• Written task: Render every line of the items below as a JSON array of strings, one string per line, with blank lines omitted.

• Entries shown:
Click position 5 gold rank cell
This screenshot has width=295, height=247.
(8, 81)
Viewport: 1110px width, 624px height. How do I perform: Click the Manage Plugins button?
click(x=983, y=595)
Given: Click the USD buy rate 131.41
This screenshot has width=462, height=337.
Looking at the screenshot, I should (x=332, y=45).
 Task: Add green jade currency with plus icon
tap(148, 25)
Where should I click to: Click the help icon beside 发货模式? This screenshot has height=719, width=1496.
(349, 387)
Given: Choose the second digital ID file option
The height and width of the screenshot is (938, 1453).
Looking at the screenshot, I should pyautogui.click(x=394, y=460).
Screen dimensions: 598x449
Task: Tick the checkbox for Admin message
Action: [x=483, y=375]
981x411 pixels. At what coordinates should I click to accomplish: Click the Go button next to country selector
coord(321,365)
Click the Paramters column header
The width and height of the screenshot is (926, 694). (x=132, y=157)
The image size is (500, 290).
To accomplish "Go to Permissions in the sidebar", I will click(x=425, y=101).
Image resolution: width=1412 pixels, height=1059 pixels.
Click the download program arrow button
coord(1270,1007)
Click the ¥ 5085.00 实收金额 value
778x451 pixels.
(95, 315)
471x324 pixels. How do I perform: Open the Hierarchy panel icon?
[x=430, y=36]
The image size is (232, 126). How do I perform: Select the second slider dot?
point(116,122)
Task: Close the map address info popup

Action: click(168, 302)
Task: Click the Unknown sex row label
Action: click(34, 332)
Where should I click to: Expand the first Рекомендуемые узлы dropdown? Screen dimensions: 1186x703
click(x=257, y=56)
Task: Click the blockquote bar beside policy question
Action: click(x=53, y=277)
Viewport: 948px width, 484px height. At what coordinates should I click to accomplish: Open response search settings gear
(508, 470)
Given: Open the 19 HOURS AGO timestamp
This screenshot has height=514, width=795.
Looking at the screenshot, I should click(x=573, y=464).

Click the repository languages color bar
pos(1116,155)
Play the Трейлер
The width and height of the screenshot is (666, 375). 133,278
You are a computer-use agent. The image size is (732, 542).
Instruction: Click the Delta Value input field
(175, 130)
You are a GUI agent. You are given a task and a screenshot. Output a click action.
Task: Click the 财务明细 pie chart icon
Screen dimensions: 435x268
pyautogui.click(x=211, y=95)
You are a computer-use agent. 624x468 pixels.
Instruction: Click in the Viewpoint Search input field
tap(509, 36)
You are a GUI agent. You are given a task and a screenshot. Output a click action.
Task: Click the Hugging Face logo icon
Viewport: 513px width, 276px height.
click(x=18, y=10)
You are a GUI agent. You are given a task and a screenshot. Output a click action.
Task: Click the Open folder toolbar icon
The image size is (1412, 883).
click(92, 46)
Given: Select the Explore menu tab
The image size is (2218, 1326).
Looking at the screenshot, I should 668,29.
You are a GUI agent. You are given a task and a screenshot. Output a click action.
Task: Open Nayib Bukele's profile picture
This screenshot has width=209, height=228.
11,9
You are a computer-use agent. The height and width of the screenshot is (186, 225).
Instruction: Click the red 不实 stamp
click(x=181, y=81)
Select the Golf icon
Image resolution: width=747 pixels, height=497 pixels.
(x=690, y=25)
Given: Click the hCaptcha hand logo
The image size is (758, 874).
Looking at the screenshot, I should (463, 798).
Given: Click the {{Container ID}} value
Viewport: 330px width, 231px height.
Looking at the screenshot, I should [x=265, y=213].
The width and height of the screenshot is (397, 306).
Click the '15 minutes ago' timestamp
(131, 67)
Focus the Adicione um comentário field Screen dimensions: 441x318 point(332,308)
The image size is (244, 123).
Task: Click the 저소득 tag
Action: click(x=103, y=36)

• Solution to this problem:
[
  "Click position 5 gold rank cell",
  "This screenshot has width=295, height=247.",
  "(8, 81)",
  "Viewport: 1110px width, 624px height. How do I perform: Click the Manage Plugins button?",
  "click(x=983, y=595)",
  "Given: Click the USD buy rate 131.41",
  "This screenshot has width=462, height=337.",
  "Looking at the screenshot, I should (x=332, y=45).",
  " Task: Add green jade currency with plus icon",
  "tap(148, 25)",
  "Where should I click to: Click the help icon beside 发货模式? This screenshot has height=719, width=1496.",
  "(349, 387)",
  "Given: Choose the second digital ID file option",
  "The height and width of the screenshot is (938, 1453).",
  "Looking at the screenshot, I should pyautogui.click(x=394, y=460).",
  "Screen dimensions: 598x449",
  "Task: Tick the checkbox for Admin message",
  "Action: [x=483, y=375]",
  "981x411 pixels. At what coordinates should I click to accomplish: Click the Go button next to country selector",
  "coord(321,365)",
  "Click the Paramters column header",
  "The width and height of the screenshot is (926, 694). (x=132, y=157)",
  "The image size is (500, 290).",
  "To accomplish \"Go to Permissions in the sidebar\", I will click(x=425, y=101).",
  "Image resolution: width=1412 pixels, height=1059 pixels.",
  "Click the download program arrow button",
  "coord(1270,1007)",
  "Click the ¥ 5085.00 实收金额 value",
  "778x451 pixels.",
  "(95, 315)",
  "471x324 pixels. How do I perform: Open the Hierarchy panel icon?",
  "[x=430, y=36]",
  "The image size is (232, 126). How do I perform: Select the second slider dot?",
  "point(116,122)",
  "Task: Close the map address info popup",
  "Action: click(168, 302)",
  "Task: Click the Unknown sex row label",
  "Action: click(34, 332)",
  "Where should I click to: Expand the first Рекомендуемые узлы dropdown? Screen dimensions: 1186x703",
  "click(x=257, y=56)",
  "Task: Click the blockquote bar beside policy question",
  "Action: click(x=53, y=277)",
  "Viewport: 948px width, 484px height. At what coordinates should I click to accomplish: Open response search settings gear",
  "(508, 470)",
  "Given: Open the 19 HOURS AGO timestamp",
  "This screenshot has height=514, width=795.",
  "Looking at the screenshot, I should click(x=573, y=464).",
  "Click the repository languages color bar",
  "pos(1116,155)",
  "Play the Трейлер",
  "The width and height of the screenshot is (666, 375). 133,278",
  "You are a computer-use agent. The image size is (732, 542).",
  "Instruction: Click the Delta Value input field",
  "(175, 130)",
  "You are a GUI agent. You are given a task and a screenshot. Output a click action.",
  "Task: Click the 财务明细 pie chart icon",
  "Screen dimensions: 435x268",
  "pyautogui.click(x=211, y=95)",
  "You are a computer-use agent. 624x468 pixels.",
  "Instruction: Click in the Viewpoint Search input field",
  "tap(509, 36)",
  "You are a GUI agent. You are given a task and a screenshot. Output a click action.",
  "Task: Click the Hugging Face logo icon",
  "Viewport: 513px width, 276px height.",
  "click(x=18, y=10)",
  "You are a GUI agent. You are given a task and a screenshot. Output a click action.",
  "Task: Click the Open folder toolbar icon",
  "The image size is (1412, 883).",
  "click(92, 46)",
  "Given: Select the Explore menu tab",
  "The image size is (2218, 1326).",
  "Looking at the screenshot, I should 668,29.",
  "You are a GUI agent. You are given a task and a screenshot. Output a click action.",
  "Task: Open Nayib Bukele's profile picture",
  "This screenshot has width=209, height=228.",
  "11,9",
  "You are a computer-use agent. The height and width of the screenshot is (186, 225).",
  "Instruction: Click the red 不实 stamp",
  "click(x=181, y=81)",
  "Select the Golf icon",
  "Image resolution: width=747 pixels, height=497 pixels.",
  "(x=690, y=25)",
  "Given: Click the hCaptcha hand logo",
  "The image size is (758, 874).",
  "Looking at the screenshot, I should (463, 798).",
  "Given: Click the {{Container ID}} value",
  "Viewport: 330px width, 231px height.",
  "Looking at the screenshot, I should [x=265, y=213].",
  "The width and height of the screenshot is (397, 306).",
  "Click the '15 minutes ago' timestamp",
  "(131, 67)",
  "Focus the Adicione um comentário field Screen dimensions: 441x318 point(332,308)",
  "The image size is (244, 123).",
  "Task: Click the 저소득 tag",
  "Action: click(x=103, y=36)"
]